══ EXCERPT
Running urgentry side-by-side with Sentry during evaluation.
One event landing in urgentry proves the protocol works. It does not prove that grouping is stable, that alert thresholds behave the same way, or that your on-call engineers will find what they need at 2 a.m. A parallel run against real production traffic answers those questions before you pull the cord.
20 seconds. After the switch proof passes, configure your SDK or collector to send the same traffic to both Sentry and urgentry for one week. At the end of the week, compare ingest counts, fingerprint stability, alert parity, and latency. If the numbers hold, you have the evidence you need to commit to a cutover.
60 seconds. Two patterns exist for splitting traffic. The dual-DSN approach uses the SDK transport layer to send to two endpoints simultaneously; it works in most SDKs without a proxy and is the right choice for teams without an OTel collector already running. The proxy-fanout approach puts an OTel collector between your services and both backends; it gives you finer control over sampling and routing but adds infrastructure you need to maintain. Pick the pattern that matches the infrastructure you already have.
The parallel run is not a load test. Its job is to surface silent differences: events that land in one system and not the other, issues that group differently, alerts that fire in Sentry but not urgentry. Go into the week with a written measurement plan. A gut-feel comparison at the end of seven days produces a gut-feel migration decision.
Why a parallel run beats a single proof
The switch proof is a binary test. Either an event lands in urgentry or it does not. Pass or fail, it takes thirty minutes, and it tells you exactly one thing: the protocol contract between your SDK and urgentry’s ingest server holds.
════
══ PROVIDED MATERIAL
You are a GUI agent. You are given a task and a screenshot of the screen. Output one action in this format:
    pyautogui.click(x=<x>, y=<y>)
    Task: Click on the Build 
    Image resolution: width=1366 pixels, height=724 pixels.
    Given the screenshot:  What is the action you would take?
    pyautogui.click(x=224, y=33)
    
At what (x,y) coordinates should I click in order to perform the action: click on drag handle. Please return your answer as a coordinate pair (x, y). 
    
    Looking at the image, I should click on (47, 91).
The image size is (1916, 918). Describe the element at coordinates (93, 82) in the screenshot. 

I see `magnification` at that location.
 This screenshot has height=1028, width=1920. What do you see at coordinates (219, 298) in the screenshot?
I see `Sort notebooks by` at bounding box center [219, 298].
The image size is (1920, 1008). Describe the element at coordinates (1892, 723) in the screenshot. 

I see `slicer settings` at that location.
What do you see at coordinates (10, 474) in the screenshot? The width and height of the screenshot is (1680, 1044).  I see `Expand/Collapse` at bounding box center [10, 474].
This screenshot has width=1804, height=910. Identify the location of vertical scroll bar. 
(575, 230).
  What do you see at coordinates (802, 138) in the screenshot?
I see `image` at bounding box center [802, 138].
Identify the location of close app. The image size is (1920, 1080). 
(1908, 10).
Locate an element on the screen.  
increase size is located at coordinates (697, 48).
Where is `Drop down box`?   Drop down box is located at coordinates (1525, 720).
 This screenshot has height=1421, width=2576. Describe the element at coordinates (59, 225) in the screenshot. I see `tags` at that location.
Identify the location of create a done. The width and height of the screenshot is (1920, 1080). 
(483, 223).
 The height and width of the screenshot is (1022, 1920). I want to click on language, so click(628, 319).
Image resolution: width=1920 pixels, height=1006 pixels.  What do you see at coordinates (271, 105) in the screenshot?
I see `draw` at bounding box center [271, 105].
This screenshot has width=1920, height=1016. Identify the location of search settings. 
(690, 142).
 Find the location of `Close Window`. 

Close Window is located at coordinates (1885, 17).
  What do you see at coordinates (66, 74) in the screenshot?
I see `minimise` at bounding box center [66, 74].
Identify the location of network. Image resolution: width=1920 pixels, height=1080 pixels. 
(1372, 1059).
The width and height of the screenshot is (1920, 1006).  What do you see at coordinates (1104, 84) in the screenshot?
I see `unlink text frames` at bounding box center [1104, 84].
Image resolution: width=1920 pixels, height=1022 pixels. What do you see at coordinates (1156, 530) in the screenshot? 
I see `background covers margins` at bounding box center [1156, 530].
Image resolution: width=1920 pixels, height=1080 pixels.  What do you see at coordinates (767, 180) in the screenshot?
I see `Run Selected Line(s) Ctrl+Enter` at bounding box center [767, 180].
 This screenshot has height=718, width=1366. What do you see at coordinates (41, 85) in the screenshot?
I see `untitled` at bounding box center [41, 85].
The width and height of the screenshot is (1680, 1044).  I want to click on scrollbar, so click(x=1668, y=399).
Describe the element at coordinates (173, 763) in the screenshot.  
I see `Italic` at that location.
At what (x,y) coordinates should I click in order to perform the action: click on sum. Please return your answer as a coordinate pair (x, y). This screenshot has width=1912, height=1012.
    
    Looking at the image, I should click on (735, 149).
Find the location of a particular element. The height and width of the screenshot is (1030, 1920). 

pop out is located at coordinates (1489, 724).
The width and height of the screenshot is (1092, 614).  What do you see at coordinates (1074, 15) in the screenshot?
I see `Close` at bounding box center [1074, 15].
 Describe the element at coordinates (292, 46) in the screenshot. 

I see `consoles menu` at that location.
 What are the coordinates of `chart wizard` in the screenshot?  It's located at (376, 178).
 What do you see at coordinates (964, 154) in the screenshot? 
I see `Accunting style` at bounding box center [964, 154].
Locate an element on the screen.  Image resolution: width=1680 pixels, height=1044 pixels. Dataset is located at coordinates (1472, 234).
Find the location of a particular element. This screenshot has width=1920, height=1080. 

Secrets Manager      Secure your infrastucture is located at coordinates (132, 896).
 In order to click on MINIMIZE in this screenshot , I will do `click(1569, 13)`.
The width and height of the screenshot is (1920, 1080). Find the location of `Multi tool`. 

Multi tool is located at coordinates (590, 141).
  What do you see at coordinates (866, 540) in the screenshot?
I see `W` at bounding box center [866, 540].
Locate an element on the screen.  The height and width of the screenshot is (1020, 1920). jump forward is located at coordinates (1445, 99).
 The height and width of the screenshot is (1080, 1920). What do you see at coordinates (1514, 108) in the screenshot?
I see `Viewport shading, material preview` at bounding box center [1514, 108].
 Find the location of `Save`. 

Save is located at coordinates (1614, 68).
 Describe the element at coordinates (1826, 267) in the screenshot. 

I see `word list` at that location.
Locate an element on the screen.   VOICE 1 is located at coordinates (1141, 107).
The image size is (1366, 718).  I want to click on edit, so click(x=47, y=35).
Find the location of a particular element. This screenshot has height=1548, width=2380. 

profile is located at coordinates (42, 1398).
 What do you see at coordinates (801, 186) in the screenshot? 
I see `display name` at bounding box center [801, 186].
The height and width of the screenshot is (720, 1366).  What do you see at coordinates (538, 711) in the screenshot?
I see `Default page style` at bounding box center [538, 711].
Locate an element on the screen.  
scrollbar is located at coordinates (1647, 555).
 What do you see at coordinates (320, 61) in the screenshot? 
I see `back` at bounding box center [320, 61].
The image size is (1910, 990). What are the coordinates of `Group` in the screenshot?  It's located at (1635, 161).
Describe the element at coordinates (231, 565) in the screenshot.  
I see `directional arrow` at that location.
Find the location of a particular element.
════
### [PARTS OF THE EXERCISE]
(a) In the urgentry evaluation page, swap "parallel run" for "shadow run" and give back the part that opens with the words containing "Running urgentry side-by-side" and closes with "to a cutover.".
(b) From the item position rows, copy out unchanged the part that opens with the line containing "coordinates (1472, 234)." and closes with the line containing "center [866, 540].".
These rows are unrelated to the urgentry evaluation page.

### [FULL ANSWERS]
(a)
Running urgentry side-by-side with Sentry during evaluation.
One event landing in urgentry proves the protocol works. It does not prove that grouping is stable, that alert thresholds behave the same way, or that your on-call engineers will find what they need at 2 a.m. A shadow run against real production traffic answers those questions before you pull the cord.
20 seconds. After the switch proof passes, configure your SDK or collector to send the same traffic to both Sentry and urgentry for one week. At the end of the week, compare ingest counts, fingerprint stability, alert parity, and latency. If the numbers hold, you have the evidence you need to commit to a cutover.

(b)
Locate an element on the screen.  Image resolution: width=1680 pixels, height=1044 pixels. Dataset is located at coordinates (1472, 234).
Find the location of a particular element. This screenshot has width=1920, height=1080. 

Secrets Manager      Secure your infrastucture is located at coordinates (132, 896).
 In order to click on MINIMIZE in this screenshot , I will do `click(1569, 13)`.
The width and height of the screenshot is (1920, 1080). Find the location of `Multi tool`. 

Multi tool is located at coordinates (590, 141).
  What do you see at coordinates (866, 540) in the screenshot?
I see `W` at bounding box center [866, 540].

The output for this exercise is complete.